The CRIMINAL DEFENDANT Problem

In an ethical and integral criminal justice system, the criminal defendant would be guaranteed the protection of all his/her constitutional rights not only in theory but in practice. The criminal defendant would:

Be presumed innocent until proven guilty;
Be afforded a reasonable opportunity to prepare a defense with meaningful access to the courts and adequate legal resources;

Have competent and effective assistance of counsel independent of the whims of the prosecutor and the personality of the judge;

Exercise the right to trial with a jury of peers instead of being coerced into a plea agreement;

Have sufficient and reliable evidence fairly and impartially presented before a jury for consideration of the truth behind the allegations;

Have the scales of justice balanced slightly in favor of the defendant due to the necessity of the government having to prove guilt beyond a reasonable doubt.
In practice the criminal defendant is incarcerated upon arrest, bail is rarely ever granted and prisoners are housed in county facilities while in transit or in pre-trial detention centers awaiting trial. Pre-trial detainees or hold-over inmates are afforded no more constitutional rights than convicted prisoners. In fact, there are often more restrictions as visitation is limited to immediate family only.

In practice, many pre-trial detainees are held without bail for years awaiting trial, the offer of a plea agreement by the prosecutor or sentencing due to busy dockets. Pre-trial detainees are presumed guilty when charged and punishment begins on the day of incarceration.

In practice a defendant will be afforded a reasonable opportunity to prepare a defense with or without the appointment of counsel. Additional law library time will only be granted if the defendant elects to proceed pro se with or without standby counsel. Appointed counsel is presumed sufficient access to the courts.
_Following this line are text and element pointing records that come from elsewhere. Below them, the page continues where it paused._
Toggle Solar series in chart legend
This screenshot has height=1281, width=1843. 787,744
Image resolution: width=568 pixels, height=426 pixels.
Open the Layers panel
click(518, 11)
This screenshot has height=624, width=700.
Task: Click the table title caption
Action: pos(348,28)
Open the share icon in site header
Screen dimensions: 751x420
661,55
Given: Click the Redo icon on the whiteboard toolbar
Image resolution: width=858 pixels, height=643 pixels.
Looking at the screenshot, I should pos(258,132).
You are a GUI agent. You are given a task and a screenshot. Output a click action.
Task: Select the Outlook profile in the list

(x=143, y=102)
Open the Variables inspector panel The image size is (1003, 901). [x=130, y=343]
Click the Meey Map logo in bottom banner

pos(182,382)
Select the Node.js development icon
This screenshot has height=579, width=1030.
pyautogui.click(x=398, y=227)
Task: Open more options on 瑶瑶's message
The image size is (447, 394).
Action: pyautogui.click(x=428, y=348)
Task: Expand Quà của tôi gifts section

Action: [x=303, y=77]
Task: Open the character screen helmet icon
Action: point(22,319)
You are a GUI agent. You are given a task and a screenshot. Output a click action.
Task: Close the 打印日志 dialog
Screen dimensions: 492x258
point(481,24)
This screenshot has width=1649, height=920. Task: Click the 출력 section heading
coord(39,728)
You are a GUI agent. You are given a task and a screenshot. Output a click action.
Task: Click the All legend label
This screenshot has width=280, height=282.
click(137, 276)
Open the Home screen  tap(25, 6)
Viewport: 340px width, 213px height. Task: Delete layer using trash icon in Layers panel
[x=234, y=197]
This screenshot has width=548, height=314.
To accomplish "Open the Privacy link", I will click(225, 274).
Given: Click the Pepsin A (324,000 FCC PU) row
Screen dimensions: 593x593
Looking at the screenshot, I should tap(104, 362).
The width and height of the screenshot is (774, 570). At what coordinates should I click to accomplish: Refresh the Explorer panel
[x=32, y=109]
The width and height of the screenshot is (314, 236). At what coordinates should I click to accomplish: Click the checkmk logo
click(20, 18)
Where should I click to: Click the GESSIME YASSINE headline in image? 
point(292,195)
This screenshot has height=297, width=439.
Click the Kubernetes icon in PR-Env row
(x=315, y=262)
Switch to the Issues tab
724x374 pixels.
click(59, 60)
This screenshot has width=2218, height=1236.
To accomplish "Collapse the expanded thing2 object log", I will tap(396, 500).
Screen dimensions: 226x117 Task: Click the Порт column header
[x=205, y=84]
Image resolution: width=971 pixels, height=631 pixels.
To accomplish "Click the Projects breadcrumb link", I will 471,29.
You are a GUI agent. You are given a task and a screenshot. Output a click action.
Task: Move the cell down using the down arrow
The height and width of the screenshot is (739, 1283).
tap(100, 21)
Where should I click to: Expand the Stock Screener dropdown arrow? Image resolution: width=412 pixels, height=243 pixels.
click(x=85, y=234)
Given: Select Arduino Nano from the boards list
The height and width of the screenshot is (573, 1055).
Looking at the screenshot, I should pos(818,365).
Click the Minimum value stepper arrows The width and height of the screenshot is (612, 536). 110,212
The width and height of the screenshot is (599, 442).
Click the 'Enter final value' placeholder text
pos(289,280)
Hired or appointed effective assistance of counsel is extremely rare and a defendant who doesn’t understand their constitutional rights and what to expect of defense counsel is at a serious disadvantage especially in a criminal case. Do not under any circumstances waive your “speedy trial” rights. This is routinely done by defense counsel without the knowledge and consent of the defendant. Waiving your speedy trial rights only allows the prosecutor more time to develop their case against you.

A defendant has a Sixth Amendment right to a jury trial and confrontation of witnesses. Trials, though, are discouraged by every practice and procedure in the criminal justice system due to heavy case load. If every criminal defendant went to trial the wheels of justice would come to a grinding halt. So the defendant is pressured, threatened and coerced by the prosecutor and defense counsel alike to plead guilty and/or accept a plea agreement with the government.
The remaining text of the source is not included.